At least such useful idiots don’t provide much of an intellectual challenge,
even if their noise is deeply irritating.
Finally,
we have the zealots, who’ve come out fighting from the start. They simply do
not accept that any Newcastle fan would be anything other than ecstatic about
the takeover. I envisage these to include a large number of shaven headed men
in their 40s, attired in chunky Italian designer knitwear, who use Raffertys
on Pink Lane as base camp. Confrontation and aggression are their
touchstones; anyone stating a different opinion on social media may be told at
the outset to fuck off, followed by accusations of
paedophilia. If this does not happen, any debate follows a depressingly
predictable course; fans of other clubs are assumed to be jealous hypocrites,
fans of Newcastle are traitorous hypocrites and journalists are avaricious
hypocrites. If you further engage in debate, the endpoint will be marked by
being told to
fuck off, followed by accusations of paedophilia. The block button then becomes
the only possible way to prevent further escalation, in the shape of the
preparation of an on-line bonfire and the waving of cyber scythes. I can not
and will not respect such a blinkered and unthinking response, though it does
amuse me that so many of the pro PIF faction are previously unapologetic
Islamophobes and ardent Brexiteers, who now find themselves standing in
solidarity with a regime that enforces Sharia Law with murderous inflexibility.

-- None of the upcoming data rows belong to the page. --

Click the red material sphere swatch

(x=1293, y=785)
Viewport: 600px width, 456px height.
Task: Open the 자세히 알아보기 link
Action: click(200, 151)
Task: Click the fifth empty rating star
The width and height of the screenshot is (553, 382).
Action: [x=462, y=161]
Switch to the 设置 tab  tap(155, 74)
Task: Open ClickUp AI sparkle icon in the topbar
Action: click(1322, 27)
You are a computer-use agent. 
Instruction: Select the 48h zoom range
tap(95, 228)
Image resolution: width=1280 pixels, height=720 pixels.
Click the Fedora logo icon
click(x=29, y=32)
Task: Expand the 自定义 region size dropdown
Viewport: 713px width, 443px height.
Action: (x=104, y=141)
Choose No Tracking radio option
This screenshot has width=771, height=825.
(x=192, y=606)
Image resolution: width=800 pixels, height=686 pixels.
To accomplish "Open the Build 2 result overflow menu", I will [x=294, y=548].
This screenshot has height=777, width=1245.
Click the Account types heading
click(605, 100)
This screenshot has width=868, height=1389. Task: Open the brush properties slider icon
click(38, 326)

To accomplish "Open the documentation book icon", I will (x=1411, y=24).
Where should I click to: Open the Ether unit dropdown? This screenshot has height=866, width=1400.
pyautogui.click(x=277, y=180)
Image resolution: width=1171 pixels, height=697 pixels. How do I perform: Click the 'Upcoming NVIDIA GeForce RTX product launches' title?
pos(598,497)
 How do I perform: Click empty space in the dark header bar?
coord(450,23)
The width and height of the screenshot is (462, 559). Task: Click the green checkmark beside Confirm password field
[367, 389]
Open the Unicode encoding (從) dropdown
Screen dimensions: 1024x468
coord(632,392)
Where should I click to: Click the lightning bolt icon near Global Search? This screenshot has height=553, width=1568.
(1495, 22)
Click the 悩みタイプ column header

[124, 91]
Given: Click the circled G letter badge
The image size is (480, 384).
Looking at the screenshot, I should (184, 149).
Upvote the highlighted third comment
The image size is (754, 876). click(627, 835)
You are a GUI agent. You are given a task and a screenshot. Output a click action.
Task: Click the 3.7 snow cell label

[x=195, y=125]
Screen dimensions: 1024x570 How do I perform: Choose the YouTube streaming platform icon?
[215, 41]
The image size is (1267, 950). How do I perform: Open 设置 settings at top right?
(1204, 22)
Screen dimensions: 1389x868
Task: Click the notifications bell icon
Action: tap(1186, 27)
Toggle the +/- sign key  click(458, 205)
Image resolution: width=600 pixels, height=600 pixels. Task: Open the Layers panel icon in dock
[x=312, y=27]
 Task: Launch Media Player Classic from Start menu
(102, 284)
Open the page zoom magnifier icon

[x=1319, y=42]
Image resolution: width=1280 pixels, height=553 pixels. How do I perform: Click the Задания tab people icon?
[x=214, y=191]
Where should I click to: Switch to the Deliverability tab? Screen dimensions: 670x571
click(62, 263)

I genuinely fear for the future of Newcastle United, not as a football team,
but as a football club.
That
said, my Government approved 60 minute pedal on Saturday took me past my beloved Tynemouth
Cricket Club, where I ought to have been celebrating the start of the new
cricket season by watching the firsts take on last season's champions Burnmoor
and the thirds, just over the fence, if their opponents, whoever they were,
managed to turn up. Sadly, the COVID-19 pandemic has resulted in an indefinite
postponement of the cricket season, which pains me grievously. All we can hope
is that conditions become safe enough so as we can watch and play the greatest
game on earth sometime soon, but I seriously doubt that will be the case as the
effect of those 38 days of indolence continue to haunt, punish and limit us.
Scene
1: To the
soundtrack of Largo from Symphony No. 9 in E minor, From the New World
by Antonín Dvořák, a middle aged man in cricket whites and an NCB style donkey
jacket, emblazoned instead with a BUPA logo, emerges from the grand entrance of
a palatial home in an exclusive suburb. The day is brilliantly sunny as he
grimaces while scanning the heavens, before pulling his donkey jacket tight
round his throat, allowing us to see the badges on his lapels display Vote
Jeremy on one side and FC St Pauli on the other, before he sprints towards
a sleek, German 4x4 and drives rapidly away. The crunch of gravel and screech
of tyres can be vaguely discerned over the music.
Scene
2: The
middle aged man from scene 1 is seen wheeling his cricket kit bag from the car
to the pavilion, where he sets it down, before running with his donkey jacket
over his head from the boundary to the square where a crowd of half a dozen
other middle aged men, either brandishing outsized golf umbrellas, or attired
in sou’westers and oil skins stare grimly into the azure blue sky and blinding
sun, muttering and shaking their heads. Almost immediately, they wheel
protective covers over the wicket and head towards the boundary.
Scene
3: The 7
middle aged men, divested of outer garments, sit pouring bottles of beer,
exchanging laughs and back slaps inside the pavilion, while picking from a
trestle table laden with buffet food (pork pies, sausage rolls, sandwiches,
cake and other treats). The camera focuses on first middle aged man who speaks
directly to the camera, while offering his beer glass in a toast, as the music
comes to final crescendo -:
“Rhethreg
Gwyllt; dyma'r un y mae'n rhaid i chi alw gemau amdano.”